Vietnamese rights lawyer Nguyen Van Dai testifies at the 11th Geneva Summit for Human Rights and Democracy

Ladies and gentlemen,

Thank you for providing me the opportunity to talk about the human rights situation in Vietnam through my lens. My journey started when I was living in East Berlin in 1989 and witnessed the fall of the Berlin Wall with my very own eyes, followed by the collapse of East Germany and the revolutions in Eastern Europe. It was this time that my faith in socialism and communism also collapsed as I awoke and saw its evil nature.

At the end of 1990 when I was just 20 years old, I decided to return to Vietnam with the hope that I could contribute to bringing democratic change in my home country. I graduated from Law School in 1995 and became a Christian and human rights lawyer in 2000 to defend Protestants within the H’Mong ethnic minority and Pastors leading Protestant congregations which were not recognised by the Vietnamese government.

In 2006, I founded the Committee for Human Rights and an independent union in 2006. I was a frequent contributor for BBC Vietnamese promoting political plurality in Vietnam. I opened classes for students to learn about their political rights and press freedom. It was on 6 March 2007, when one of my colleagues was teaching a few students at my office, that security forces barged in and arrested us.

Study material:
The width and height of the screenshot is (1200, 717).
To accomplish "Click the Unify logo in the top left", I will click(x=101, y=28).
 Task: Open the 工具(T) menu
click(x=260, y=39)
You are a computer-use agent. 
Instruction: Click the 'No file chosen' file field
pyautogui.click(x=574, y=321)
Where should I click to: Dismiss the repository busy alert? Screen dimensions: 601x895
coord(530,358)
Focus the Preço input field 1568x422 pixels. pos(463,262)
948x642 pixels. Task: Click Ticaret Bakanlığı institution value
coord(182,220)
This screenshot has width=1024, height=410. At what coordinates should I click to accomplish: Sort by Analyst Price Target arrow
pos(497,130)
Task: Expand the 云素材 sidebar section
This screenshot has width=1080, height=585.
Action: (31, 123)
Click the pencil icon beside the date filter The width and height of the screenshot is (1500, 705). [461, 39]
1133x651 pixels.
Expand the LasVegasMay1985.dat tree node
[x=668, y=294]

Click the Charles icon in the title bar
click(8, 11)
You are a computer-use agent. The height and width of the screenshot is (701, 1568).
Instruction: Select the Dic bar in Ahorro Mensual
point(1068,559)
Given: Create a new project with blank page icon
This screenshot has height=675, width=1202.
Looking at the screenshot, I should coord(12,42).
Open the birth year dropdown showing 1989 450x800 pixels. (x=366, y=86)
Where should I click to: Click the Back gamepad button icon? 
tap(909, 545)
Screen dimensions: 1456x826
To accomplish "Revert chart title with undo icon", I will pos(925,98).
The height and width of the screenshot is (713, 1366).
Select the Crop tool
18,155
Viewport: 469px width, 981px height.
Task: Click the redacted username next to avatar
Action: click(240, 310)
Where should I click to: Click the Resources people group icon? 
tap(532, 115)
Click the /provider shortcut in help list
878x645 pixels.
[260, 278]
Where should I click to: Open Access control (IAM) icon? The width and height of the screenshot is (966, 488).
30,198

Brief: In the testimony, retype the passage between "Thank you for" and "the Vietnamese government.", inclusive.

Task solution:
Thank you for providing me the opportunity to talk about the human rights situation in Vietnam through my lens. My journey started when I was living in East Berlin in 1989 and witnessed the fall of the Berlin Wall with my very own eyes, followed by the collapse of East Germany and the revolutions in Eastern Europe. It was this time that my faith in socialism and communism also collapsed as I awoke and saw its evil nature.

At the end of 1990 when I was just 20 years old, I decided to return to Vietnam with the hope that I could contribute to bringing democratic change in my home country. I graduated from Law School in 1995 and became a Christian and human rights lawyer in 2000 to defend Protestants within the H’Mong ethnic minority and Pastors leading Protestant congregations which were not recognised by the Vietnamese government.